Symlink (auto-generated) directories via Snakemake
Question:
I am trying to create a symlink-directory structure for aliasing output directories in a Snakemake workflow.
Let’s consider the following example:
A long time ago in a galaxy far, far away, somebody wanted to find the best ice cream flavour in the universe and conducted a survey. Our example workflow aims at representing the votes by a directory structure. The survey was conducted in English (because that’s what they all speak in that foreign galaxy), but the results should be understood by non-English speakers as well. Symbolic links come to the rescue.
To make the input parsable for us humans as well as Snakemake, we stick them into a YAML file:
cat config.yaml
flavours:
chocolate:
- vader
- luke
- han
vanilla:
- yoda
- leia
berry:
- windu
translations:
french:
chocolat: chocolate
vanille: vanilla
baie: berry
german:
schokolade: chocolate
vanille: vanilla
beere: berry
To create the corresponding directory tree, I started with this simple Snakefile:
### Setup ###
configfile: "config.yaml"
### Targets ###
votes = ["english/" + flavour + "/" + voter
for flavour, voters in config["flavours"].items()
for voter in voters]
translations = {language + "_translation/" + translation
for language, translations in config["translations"].items()
for translation in translations.keys()}
### Commands ###
create_file_cmd = "touch '{output}'"
relative_symlink_cmd = "ln --symbolic --relative '{input}' '{output}'"
### Rules ###
rule all:
input: votes, translations
rule english:
output: "english/{flavour}/{voter}"
shell: create_file_cmd
rule translation:
input: lambda wc: "english/" + config["translations"][wc.lang][wc.trans]
output: "{lang}_translation/{trans}"
shell: relative_symlink_cmd
I am sure there ary more ‘pythonic’ ways to achieve what I wanted, but this is just a quick example to illustrate my problem.

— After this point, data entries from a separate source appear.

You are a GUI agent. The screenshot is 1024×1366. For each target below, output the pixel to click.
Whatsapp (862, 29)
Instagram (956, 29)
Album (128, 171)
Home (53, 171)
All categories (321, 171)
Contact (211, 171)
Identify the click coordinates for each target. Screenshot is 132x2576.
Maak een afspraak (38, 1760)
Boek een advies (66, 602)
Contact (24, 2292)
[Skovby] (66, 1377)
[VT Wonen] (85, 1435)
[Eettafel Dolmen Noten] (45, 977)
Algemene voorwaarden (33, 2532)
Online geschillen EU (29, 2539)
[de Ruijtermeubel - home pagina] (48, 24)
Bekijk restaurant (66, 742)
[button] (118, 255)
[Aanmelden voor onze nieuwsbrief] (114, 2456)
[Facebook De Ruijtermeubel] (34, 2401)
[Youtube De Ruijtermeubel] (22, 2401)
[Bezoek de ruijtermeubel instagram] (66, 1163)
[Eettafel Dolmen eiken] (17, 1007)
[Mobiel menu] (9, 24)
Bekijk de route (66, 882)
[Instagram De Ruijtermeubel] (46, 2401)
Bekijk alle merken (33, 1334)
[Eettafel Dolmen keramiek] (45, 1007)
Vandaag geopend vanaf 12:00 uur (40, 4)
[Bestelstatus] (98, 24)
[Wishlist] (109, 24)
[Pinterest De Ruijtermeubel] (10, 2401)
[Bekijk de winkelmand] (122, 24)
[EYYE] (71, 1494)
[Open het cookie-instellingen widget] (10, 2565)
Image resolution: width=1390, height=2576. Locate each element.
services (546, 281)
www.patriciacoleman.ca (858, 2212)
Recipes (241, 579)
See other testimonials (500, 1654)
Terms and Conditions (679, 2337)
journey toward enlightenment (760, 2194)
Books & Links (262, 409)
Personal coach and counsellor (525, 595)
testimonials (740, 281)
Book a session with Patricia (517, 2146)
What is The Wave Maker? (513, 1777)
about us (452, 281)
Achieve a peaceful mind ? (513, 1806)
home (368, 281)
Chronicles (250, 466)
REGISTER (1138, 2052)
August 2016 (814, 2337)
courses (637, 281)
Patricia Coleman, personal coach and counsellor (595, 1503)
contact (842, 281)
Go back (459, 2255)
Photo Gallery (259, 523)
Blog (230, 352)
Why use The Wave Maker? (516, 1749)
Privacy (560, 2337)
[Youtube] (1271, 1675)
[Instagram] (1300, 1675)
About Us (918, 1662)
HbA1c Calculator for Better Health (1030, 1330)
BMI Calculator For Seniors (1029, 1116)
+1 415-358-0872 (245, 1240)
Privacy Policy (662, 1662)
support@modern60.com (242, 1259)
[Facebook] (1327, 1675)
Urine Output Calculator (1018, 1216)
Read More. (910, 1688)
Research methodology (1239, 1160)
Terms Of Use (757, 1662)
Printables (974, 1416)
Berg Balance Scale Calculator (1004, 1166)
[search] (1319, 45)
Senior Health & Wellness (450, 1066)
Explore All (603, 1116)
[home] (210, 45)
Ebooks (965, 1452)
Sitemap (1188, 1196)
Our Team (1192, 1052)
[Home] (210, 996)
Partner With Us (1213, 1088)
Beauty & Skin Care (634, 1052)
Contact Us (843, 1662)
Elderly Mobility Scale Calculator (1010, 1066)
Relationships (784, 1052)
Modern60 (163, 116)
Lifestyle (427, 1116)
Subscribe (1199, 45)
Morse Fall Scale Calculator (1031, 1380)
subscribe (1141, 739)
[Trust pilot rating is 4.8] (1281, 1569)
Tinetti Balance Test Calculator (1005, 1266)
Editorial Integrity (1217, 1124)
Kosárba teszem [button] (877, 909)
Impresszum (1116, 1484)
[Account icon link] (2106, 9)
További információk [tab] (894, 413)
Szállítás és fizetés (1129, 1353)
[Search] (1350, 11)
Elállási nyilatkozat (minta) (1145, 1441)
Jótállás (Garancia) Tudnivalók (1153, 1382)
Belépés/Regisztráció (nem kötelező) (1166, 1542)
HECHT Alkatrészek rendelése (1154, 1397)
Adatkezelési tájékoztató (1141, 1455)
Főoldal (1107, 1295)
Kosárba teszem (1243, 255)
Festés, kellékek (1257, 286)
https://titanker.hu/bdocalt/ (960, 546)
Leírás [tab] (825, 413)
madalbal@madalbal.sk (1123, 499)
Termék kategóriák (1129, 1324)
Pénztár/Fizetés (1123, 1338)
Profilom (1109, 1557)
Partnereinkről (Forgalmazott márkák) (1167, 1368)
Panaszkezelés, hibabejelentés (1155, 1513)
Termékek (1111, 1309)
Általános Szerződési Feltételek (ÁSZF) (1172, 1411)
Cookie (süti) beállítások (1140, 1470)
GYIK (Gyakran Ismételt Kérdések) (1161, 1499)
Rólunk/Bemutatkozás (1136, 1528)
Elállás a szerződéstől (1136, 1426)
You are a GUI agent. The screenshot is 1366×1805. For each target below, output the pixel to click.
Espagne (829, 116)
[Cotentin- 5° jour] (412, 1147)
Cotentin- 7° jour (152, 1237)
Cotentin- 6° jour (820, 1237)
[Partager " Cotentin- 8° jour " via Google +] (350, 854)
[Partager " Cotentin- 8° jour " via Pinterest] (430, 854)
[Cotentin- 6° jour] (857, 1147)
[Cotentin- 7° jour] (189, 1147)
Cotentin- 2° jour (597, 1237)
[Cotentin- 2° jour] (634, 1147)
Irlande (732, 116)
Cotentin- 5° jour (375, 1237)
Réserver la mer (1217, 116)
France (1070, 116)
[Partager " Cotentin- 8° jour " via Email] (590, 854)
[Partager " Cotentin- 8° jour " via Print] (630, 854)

Running the above workflow with snakemake
, I get the following error:
Building DAG of jobs...
MissingInputException in line 33 of /tmp/snakemake.test/Snakefile
Missing input files for rule translation:
english/vanilla
So while Snakemake is clever enough to create the english/<flavour>
directories when attempting to make an english/<flavour>/<voter>
file, it seems to ‘forget’ about the existence of this directory when using it as an input to make a <language>_translation/<flavour>
symlink.
As an intermediate step, I applied the following patch to the Snakefile:
27c27
< input: votes, translations
---
> input: votes#, translations
Now, the workflow ran through and created the english
directory as expected (snakemake -q
output only):
Job counts:
count jobs
1 all
6 english
7
Now with the target directories created, I went back to the initial version of the Snakefile and re-ran it:
Job counts:
count jobs
1 all
6 translation
7
ImproperOutputException in line 33 of /tmp/snakemake.test/Snakefile
Outputs of incorrect type (directories when expecting files or vice versa). Output directories must be flagged with directory(). for rule translation:
french_translation/chocolat
Exiting because a job execution failed. Look above for error message
While I am not sure if a symlink to a directory qualfies as a directory, I went ahead and applied a new patch to follow the suggestion:
35c35
< output: "{lang}_translation/{trans}"
---
> output: directory("{lang}_translation/{trans}")
With that, snakemake
finally created the symlinks:
Job counts:
count jobs
1 all
6 translation
7
As a confirmation, here is the resulting directory structure:
english
├── berry
│ └── windu
├── chocolate
│ ├── han
│ ├── luke
│ └── vader
└── vanilla
├── leia
└── yoda
french_translation
├── baie -> ../english/berry
├── chocolat -> ../english/chocolate
└── vanille -> ../english/vanilla
german_translation
├── beere -> ../english/berry
├── schokolade -> ../english/chocolate
└── vanille -> ../english/vanilla
9 directories, 6 files
However, besides not being able to create this structure without running snakemake
twice (and modifying the targets in between), even simply re-running the workflow results in an error:
Building DAG of jobs...
ChildIOException:
File/directory is a child to another output:
/tmp/snakemake.test/english/berry
/tmp/snakemake.test/english/berry/windu
running the translation rules again for no (good) reason:
Job counts:
count jobs
1 all
5 translation
6
So my question is: How can I implement the above logic in a working Snakefile?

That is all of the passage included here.